**Brief**. Nothing other than the lines from the one containing "Viewport: 800px width, 500px height." through the close of the entries below should be printed, each exactly.

[Data shown Boundary: Start]

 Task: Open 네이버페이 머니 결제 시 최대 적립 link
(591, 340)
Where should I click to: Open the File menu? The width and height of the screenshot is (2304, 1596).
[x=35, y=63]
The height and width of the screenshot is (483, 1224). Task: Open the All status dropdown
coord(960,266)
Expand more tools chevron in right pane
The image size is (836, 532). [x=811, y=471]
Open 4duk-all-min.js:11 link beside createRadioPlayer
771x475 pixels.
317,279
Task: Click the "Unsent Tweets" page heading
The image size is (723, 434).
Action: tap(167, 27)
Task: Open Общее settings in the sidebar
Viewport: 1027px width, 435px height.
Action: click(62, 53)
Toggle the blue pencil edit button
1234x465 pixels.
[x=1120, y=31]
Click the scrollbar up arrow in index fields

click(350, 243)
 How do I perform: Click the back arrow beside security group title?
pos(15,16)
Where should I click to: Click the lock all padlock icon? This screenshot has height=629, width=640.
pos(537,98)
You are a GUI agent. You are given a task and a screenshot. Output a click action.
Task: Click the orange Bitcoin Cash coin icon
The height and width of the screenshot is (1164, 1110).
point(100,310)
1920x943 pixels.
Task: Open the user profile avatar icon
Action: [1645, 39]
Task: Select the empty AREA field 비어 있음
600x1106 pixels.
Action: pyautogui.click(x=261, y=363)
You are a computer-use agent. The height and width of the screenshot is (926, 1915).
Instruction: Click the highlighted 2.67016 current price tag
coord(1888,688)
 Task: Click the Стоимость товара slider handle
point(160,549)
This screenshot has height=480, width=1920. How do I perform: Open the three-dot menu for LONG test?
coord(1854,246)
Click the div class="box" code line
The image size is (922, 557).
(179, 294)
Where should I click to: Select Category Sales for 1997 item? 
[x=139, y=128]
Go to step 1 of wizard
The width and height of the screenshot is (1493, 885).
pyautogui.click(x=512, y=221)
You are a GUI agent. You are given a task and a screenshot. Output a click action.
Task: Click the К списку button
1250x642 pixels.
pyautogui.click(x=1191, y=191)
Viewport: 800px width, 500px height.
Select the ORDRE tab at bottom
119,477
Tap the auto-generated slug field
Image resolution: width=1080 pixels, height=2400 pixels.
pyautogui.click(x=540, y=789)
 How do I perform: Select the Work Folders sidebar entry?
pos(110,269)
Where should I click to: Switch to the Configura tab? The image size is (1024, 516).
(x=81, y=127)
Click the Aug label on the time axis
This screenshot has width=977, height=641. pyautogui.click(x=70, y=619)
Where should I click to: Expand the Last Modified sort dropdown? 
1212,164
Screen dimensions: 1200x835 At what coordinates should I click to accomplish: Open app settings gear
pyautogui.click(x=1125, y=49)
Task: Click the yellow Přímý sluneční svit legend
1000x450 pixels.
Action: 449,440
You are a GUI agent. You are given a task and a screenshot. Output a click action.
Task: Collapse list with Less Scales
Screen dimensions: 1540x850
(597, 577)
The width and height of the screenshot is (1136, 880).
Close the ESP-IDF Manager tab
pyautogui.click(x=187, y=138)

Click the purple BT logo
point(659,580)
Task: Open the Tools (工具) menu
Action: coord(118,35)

[Data shown Boundary: End]

**Result for this task**.
Viewport: 800px width, 500px height.
Select the ORDRE tab at bottom
119,477
Tap the auto-generated slug field
Image resolution: width=1080 pixels, height=2400 pixels.
pyautogui.click(x=540, y=789)
 How do I perform: Select the Work Folders sidebar entry?
pos(110,269)
Where should I click to: Switch to the Configura tab? The image size is (1024, 516).
(x=81, y=127)
Click the Aug label on the time axis
This screenshot has width=977, height=641. pyautogui.click(x=70, y=619)
Where should I click to: Expand the Last Modified sort dropdown? 
1212,164
Screen dimensions: 1200x835 At what coordinates should I click to accomplish: Open app settings gear
pyautogui.click(x=1125, y=49)
Task: Click the yellow Přímý sluneční svit legend
1000x450 pixels.
Action: 449,440
You are a GUI agent. You are given a task and a screenshot. Output a click action.
Task: Collapse list with Less Scales
Screen dimensions: 1540x850
(597, 577)
The width and height of the screenshot is (1136, 880).
Close the ESP-IDF Manager tab
pyautogui.click(x=187, y=138)

Click the purple BT logo
point(659,580)
Task: Open the Tools (工具) menu
Action: coord(118,35)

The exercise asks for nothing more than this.